**Input material**
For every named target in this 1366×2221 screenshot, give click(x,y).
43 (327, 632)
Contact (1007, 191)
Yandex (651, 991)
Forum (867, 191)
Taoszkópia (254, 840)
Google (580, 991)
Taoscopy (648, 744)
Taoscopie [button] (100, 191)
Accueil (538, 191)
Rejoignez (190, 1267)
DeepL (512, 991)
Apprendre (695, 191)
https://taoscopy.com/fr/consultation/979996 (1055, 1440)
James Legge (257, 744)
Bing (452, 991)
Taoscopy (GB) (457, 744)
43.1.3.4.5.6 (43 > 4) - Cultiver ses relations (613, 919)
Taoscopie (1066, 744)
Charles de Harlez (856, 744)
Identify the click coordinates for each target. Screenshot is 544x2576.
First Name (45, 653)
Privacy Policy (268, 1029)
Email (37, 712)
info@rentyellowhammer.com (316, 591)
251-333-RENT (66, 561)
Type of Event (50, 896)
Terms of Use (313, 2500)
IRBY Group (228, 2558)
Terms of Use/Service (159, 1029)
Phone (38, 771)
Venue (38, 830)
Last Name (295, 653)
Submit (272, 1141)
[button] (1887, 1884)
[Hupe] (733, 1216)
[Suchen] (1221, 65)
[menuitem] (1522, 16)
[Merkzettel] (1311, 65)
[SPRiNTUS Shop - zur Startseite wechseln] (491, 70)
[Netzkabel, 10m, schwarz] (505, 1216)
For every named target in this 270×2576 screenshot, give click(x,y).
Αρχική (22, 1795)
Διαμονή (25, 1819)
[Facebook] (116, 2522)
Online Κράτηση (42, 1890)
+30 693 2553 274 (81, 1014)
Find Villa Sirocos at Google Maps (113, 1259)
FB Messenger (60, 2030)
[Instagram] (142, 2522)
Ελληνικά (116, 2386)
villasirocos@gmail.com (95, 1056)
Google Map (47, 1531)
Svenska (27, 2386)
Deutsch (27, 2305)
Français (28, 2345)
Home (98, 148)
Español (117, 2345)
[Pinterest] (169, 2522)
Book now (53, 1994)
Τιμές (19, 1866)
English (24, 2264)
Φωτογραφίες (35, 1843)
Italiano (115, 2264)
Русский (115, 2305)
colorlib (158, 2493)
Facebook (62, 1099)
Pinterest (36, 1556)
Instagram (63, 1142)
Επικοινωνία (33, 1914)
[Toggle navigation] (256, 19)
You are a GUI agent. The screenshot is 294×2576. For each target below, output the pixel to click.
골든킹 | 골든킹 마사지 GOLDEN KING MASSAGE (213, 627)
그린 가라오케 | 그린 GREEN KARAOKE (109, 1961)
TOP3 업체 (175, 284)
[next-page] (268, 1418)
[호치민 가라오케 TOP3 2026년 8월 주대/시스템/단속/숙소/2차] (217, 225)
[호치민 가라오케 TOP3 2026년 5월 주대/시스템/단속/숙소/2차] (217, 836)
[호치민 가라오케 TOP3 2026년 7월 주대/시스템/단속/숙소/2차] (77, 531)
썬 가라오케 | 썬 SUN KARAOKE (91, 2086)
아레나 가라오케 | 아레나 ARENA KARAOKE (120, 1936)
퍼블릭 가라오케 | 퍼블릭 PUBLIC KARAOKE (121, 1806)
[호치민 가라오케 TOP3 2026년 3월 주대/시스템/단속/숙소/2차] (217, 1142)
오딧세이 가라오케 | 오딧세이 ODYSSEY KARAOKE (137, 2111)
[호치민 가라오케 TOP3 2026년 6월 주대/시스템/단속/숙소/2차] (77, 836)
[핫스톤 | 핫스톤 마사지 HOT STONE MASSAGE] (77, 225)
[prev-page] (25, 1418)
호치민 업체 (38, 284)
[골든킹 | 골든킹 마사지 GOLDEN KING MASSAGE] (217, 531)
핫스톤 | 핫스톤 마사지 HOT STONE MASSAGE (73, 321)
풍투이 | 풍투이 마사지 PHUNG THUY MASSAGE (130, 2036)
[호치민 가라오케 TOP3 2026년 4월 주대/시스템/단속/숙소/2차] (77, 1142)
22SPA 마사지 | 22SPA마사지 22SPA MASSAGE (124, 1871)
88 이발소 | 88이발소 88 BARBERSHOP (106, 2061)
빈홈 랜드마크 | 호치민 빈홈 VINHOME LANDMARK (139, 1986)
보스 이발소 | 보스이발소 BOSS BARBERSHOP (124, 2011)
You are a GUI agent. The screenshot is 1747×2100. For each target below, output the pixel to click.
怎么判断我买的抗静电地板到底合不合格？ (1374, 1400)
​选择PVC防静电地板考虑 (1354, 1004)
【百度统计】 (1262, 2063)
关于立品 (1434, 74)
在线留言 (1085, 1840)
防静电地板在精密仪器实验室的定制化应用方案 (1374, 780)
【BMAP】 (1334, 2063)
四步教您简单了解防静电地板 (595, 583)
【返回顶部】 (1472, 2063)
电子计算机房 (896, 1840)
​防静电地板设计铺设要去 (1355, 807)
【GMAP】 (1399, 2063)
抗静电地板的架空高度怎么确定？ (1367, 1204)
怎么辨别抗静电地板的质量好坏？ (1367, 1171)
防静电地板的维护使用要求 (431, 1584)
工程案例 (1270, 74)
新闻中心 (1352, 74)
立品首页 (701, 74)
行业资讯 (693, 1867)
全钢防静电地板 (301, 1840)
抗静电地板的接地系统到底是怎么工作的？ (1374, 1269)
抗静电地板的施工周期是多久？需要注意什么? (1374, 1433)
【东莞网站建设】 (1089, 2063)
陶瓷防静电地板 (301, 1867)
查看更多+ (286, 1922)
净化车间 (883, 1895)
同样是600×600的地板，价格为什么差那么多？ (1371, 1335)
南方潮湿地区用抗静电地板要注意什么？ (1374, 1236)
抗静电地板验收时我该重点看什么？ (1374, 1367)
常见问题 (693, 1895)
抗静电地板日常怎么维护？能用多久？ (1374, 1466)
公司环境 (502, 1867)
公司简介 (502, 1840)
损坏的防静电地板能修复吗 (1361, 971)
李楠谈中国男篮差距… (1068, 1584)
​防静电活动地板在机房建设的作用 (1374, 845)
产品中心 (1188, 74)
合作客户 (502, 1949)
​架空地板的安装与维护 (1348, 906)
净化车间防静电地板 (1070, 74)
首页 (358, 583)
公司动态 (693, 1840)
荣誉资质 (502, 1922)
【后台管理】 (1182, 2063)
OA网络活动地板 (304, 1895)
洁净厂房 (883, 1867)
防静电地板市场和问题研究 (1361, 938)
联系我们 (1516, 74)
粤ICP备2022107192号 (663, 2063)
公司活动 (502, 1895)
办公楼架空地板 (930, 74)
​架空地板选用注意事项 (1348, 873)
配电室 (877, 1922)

**Exercise prompt**
Word for word, print the listing above once more.

**Your response**
For every named target in this 1366×2221 screenshot, give click(x,y).
43 (327, 632)
Contact (1007, 191)
Yandex (651, 991)
Forum (867, 191)
Taoszkópia (254, 840)
Google (580, 991)
Taoscopy (648, 744)
Taoscopie [button] (100, 191)
Accueil (538, 191)
Rejoignez (190, 1267)
DeepL (512, 991)
Apprendre (695, 191)
https://taoscopy.com/fr/consultation/979996 (1055, 1440)
James Legge (257, 744)
Bing (452, 991)
Taoscopy (GB) (457, 744)
43.1.3.4.5.6 (43 > 4) - Cultiver ses relations (613, 919)
Taoscopie (1066, 744)
Charles de Harlez (856, 744)
Identify the click coordinates for each target. Screenshot is 544x2576.
First Name (45, 653)
Privacy Policy (268, 1029)
Email (37, 712)
info@rentyellowhammer.com (316, 591)
251-333-RENT (66, 561)
Type of Event (50, 896)
Terms of Use (313, 2500)
IRBY Group (228, 2558)
Terms of Use/Service (159, 1029)
Phone (38, 771)
Venue (38, 830)
Last Name (295, 653)
Submit (272, 1141)
[button] (1887, 1884)
[Hupe] (733, 1216)
[Suchen] (1221, 65)
[menuitem] (1522, 16)
[Merkzettel] (1311, 65)
[SPRiNTUS Shop - zur Startseite wechseln] (491, 70)
[Netzkabel, 10m, schwarz] (505, 1216)
For every named target in this 270×2576 screenshot, give click(x,y).
Αρχική (22, 1795)
Διαμονή (25, 1819)
[Facebook] (116, 2522)
Online Κράτηση (42, 1890)
+30 693 2553 274 (81, 1014)
Find Villa Sirocos at Google Maps (113, 1259)
FB Messenger (60, 2030)
[Instagram] (142, 2522)
Ελληνικά (116, 2386)
villasirocos@gmail.com (95, 1056)
Google Map (47, 1531)
Svenska (27, 2386)
Deutsch (27, 2305)
Français (28, 2345)
Home (98, 148)
Español (117, 2345)
[Pinterest] (169, 2522)
Book now (53, 1994)
Τιμές (19, 1866)
English (24, 2264)
Φωτογραφίες (35, 1843)
Italiano (115, 2264)
Русский (115, 2305)
colorlib (158, 2493)
Facebook (62, 1099)
Pinterest (36, 1556)
Instagram (63, 1142)
Επικοινωνία (33, 1914)
[Toggle navigation] (256, 19)
You are a GUI agent. The screenshot is 294×2576. For each target below, output the pixel to click.
골든킹 | 골든킹 마사지 GOLDEN KING MASSAGE (213, 627)
그린 가라오케 | 그린 GREEN KARAOKE (109, 1961)
TOP3 업체 (175, 284)
[next-page] (268, 1418)
[호치민 가라오케 TOP3 2026년 8월 주대/시스템/단속/숙소/2차] (217, 225)
[호치민 가라오케 TOP3 2026년 5월 주대/시스템/단속/숙소/2차] (217, 836)
[호치민 가라오케 TOP3 2026년 7월 주대/시스템/단속/숙소/2차] (77, 531)
썬 가라오케 | 썬 SUN KARAOKE (91, 2086)
아레나 가라오케 | 아레나 ARENA KARAOKE (120, 1936)
퍼블릭 가라오케 | 퍼블릭 PUBLIC KARAOKE (121, 1806)
[호치민 가라오케 TOP3 2026년 3월 주대/시스템/단속/숙소/2차] (217, 1142)
오딧세이 가라오케 | 오딧세이 ODYSSEY KARAOKE (137, 2111)
[호치민 가라오케 TOP3 2026년 6월 주대/시스템/단속/숙소/2차] (77, 836)
[핫스톤 | 핫스톤 마사지 HOT STONE MASSAGE] (77, 225)
[prev-page] (25, 1418)
호치민 업체 (38, 284)
[골든킹 | 골든킹 마사지 GOLDEN KING MASSAGE] (217, 531)
핫스톤 | 핫스톤 마사지 HOT STONE MASSAGE (73, 321)
풍투이 | 풍투이 마사지 PHUNG THUY MASSAGE (130, 2036)
[호치민 가라오케 TOP3 2026년 4월 주대/시스템/단속/숙소/2차] (77, 1142)
22SPA 마사지 | 22SPA마사지 22SPA MASSAGE (124, 1871)
88 이발소 | 88이발소 88 BARBERSHOP (106, 2061)
빈홈 랜드마크 | 호치민 빈홈 VINHOME LANDMARK (139, 1986)
보스 이발소 | 보스이발소 BOSS BARBERSHOP (124, 2011)
You are a GUI agent. The screenshot is 1747×2100. For each target below, output the pixel to click.
怎么判断我买的抗静电地板到底合不合格？ (1374, 1400)
​选择PVC防静电地板考虑 (1354, 1004)
【百度统计】 (1262, 2063)
关于立品 (1434, 74)
在线留言 (1085, 1840)
防静电地板在精密仪器实验室的定制化应用方案 (1374, 780)
【BMAP】 (1334, 2063)
四步教您简单了解防静电地板 (595, 583)
【返回顶部】 (1472, 2063)
电子计算机房 (896, 1840)
​防静电地板设计铺设要去 (1355, 807)
【GMAP】 (1399, 2063)
抗静电地板的架空高度怎么确定？ (1367, 1204)
怎么辨别抗静电地板的质量好坏？ (1367, 1171)
防静电地板的维护使用要求 (431, 1584)
工程案例 (1270, 74)
新闻中心 (1352, 74)
立品首页 (701, 74)
行业资讯 (693, 1867)
全钢防静电地板 (301, 1840)
抗静电地板的接地系统到底是怎么工作的？ (1374, 1269)
抗静电地板的施工周期是多久？需要注意什么? (1374, 1433)
【东莞网站建设】 (1089, 2063)
陶瓷防静电地板 (301, 1867)
查看更多+ (286, 1922)
净化车间 (883, 1895)
同样是600×600的地板，价格为什么差那么多？ (1371, 1335)
南方潮湿地区用抗静电地板要注意什么？ (1374, 1236)
抗静电地板验收时我该重点看什么？ (1374, 1367)
常见问题 (693, 1895)
抗静电地板日常怎么维护？能用多久？ (1374, 1466)
公司环境 (502, 1867)
公司简介 (502, 1840)
损坏的防静电地板能修复吗 (1361, 971)
李楠谈中国男篮差距… (1068, 1584)
​防静电活动地板在机房建设的作用 (1374, 845)
产品中心 (1188, 74)
合作客户 (502, 1949)
​架空地板的安装与维护 (1348, 906)
净化车间防静电地板 (1070, 74)
首页 (358, 583)
公司动态 (693, 1840)
荣誉资质 (502, 1922)
【后台管理】 (1182, 2063)
OA网络活动地板 (304, 1895)
洁净厂房 (883, 1867)
防静电地板市场和问题研究 (1361, 938)
联系我们 (1516, 74)
粤ICP备2022107192号 (663, 2063)
公司活动 (502, 1895)
办公楼架空地板 (930, 74)
​架空地板选用注意事项 (1348, 873)
配电室 (877, 1922)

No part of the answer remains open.